#### Your assignment:
After locating the line containing "Thị trường và", transcribe that line and all following lines exactly, stopping only at the end of the records.

#### Material shown:
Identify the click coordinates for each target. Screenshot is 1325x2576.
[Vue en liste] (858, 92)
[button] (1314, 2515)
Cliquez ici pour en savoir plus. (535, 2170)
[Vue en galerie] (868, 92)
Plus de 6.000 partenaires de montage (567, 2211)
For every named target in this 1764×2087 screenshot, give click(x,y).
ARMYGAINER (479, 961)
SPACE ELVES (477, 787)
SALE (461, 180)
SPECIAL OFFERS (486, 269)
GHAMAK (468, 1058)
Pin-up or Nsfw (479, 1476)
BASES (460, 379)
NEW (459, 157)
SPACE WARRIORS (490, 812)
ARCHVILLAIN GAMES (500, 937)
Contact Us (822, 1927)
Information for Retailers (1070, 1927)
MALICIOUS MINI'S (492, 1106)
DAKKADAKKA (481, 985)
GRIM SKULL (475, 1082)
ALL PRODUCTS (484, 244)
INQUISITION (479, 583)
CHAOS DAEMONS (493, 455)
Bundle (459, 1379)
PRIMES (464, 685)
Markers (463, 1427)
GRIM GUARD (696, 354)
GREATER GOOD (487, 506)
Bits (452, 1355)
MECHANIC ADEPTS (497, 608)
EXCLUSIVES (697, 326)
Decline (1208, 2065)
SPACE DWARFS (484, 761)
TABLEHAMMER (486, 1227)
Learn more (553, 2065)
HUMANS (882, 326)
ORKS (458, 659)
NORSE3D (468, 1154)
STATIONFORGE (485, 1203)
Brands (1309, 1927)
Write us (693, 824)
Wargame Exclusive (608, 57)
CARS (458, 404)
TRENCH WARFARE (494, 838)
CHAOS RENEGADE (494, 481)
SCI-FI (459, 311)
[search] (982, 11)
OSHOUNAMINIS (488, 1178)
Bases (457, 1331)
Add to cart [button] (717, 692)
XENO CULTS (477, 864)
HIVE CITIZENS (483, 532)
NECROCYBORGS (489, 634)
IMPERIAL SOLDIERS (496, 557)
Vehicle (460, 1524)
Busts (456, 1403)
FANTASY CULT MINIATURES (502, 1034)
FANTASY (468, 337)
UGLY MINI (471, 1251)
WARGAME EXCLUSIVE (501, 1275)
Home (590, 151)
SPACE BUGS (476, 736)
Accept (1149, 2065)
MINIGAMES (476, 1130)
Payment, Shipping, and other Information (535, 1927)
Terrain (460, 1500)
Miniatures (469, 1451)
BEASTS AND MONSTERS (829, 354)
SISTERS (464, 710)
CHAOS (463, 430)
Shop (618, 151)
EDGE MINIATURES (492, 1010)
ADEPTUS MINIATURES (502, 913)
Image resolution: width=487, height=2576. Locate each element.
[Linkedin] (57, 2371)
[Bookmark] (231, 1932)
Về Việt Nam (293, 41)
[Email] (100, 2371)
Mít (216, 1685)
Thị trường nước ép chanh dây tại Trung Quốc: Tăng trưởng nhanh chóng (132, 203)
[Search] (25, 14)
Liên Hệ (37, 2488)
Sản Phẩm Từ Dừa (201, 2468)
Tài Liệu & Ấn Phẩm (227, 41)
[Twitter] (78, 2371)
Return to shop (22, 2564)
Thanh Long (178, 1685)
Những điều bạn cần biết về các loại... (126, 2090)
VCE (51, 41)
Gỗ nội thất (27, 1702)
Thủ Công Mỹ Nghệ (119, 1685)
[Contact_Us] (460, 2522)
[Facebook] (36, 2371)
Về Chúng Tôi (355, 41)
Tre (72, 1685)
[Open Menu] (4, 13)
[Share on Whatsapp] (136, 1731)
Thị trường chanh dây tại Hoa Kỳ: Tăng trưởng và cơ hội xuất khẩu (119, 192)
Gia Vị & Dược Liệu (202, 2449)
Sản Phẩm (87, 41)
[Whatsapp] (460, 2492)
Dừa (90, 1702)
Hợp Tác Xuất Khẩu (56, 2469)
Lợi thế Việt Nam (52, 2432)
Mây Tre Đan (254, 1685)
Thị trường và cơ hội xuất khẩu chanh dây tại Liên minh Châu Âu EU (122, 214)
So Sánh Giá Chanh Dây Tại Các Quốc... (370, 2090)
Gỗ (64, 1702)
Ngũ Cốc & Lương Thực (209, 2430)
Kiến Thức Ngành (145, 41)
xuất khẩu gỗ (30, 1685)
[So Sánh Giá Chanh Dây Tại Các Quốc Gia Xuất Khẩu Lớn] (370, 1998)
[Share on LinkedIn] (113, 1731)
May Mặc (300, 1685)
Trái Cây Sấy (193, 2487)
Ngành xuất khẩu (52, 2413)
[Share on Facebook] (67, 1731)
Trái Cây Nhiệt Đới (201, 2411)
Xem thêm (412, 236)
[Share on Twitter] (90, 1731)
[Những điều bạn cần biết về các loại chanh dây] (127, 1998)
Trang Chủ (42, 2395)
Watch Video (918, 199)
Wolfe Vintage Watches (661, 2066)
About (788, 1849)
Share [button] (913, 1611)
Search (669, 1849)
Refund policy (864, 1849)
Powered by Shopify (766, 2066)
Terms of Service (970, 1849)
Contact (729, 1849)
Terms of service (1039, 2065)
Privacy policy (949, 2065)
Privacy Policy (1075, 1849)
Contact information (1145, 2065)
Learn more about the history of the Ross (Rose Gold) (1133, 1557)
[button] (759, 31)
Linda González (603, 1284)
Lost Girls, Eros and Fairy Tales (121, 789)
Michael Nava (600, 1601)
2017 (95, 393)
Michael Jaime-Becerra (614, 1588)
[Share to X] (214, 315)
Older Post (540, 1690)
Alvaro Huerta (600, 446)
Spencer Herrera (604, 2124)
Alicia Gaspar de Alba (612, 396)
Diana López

#### Task solution:
Thị trường và cơ hội xuất khẩu chanh dây tại Liên minh Châu Âu EU (122, 214)
So Sánh Giá Chanh Dây Tại Các Quốc... (370, 2090)
Gỗ (64, 1702)
Ngũ Cốc & Lương Thực (209, 2430)
Kiến Thức Ngành (145, 41)
xuất khẩu gỗ (30, 1685)
[So Sánh Giá Chanh Dây Tại Các Quốc Gia Xuất Khẩu Lớn] (370, 1998)
[Share on LinkedIn] (113, 1731)
May Mặc (300, 1685)
Trái Cây Sấy (193, 2487)
Ngành xuất khẩu (52, 2413)
[Share on Facebook] (67, 1731)
Trái Cây Nhiệt Đới (201, 2411)
Xem thêm (412, 236)
[Share on Twitter] (90, 1731)
[Những điều bạn cần biết về các loại chanh dây] (127, 1998)
Trang Chủ (42, 2395)
Watch Video (918, 199)
Wolfe Vintage Watches (661, 2066)
About (788, 1849)
Share [button] (913, 1611)
Search (669, 1849)
Refund policy (864, 1849)
Powered by Shopify (766, 2066)
Terms of Service (970, 1849)
Contact (729, 1849)
Terms of service (1039, 2065)
Privacy policy (949, 2065)
Privacy Policy (1075, 1849)
Contact information (1145, 2065)
Learn more about the history of the Ross (Rose Gold) (1133, 1557)
[button] (759, 31)
Linda González (603, 1284)
Lost Girls, Eros and Fairy Tales (121, 789)
Michael Nava (600, 1601)
2017 (95, 393)
Michael Jaime-Becerra (614, 1588)
[Share to X] (214, 315)
Older Post (540, 1690)
Alvaro Huerta (600, 446)
Spencer Herrera (604, 2124)
Alicia Gaspar de Alba (612, 396)
Diana López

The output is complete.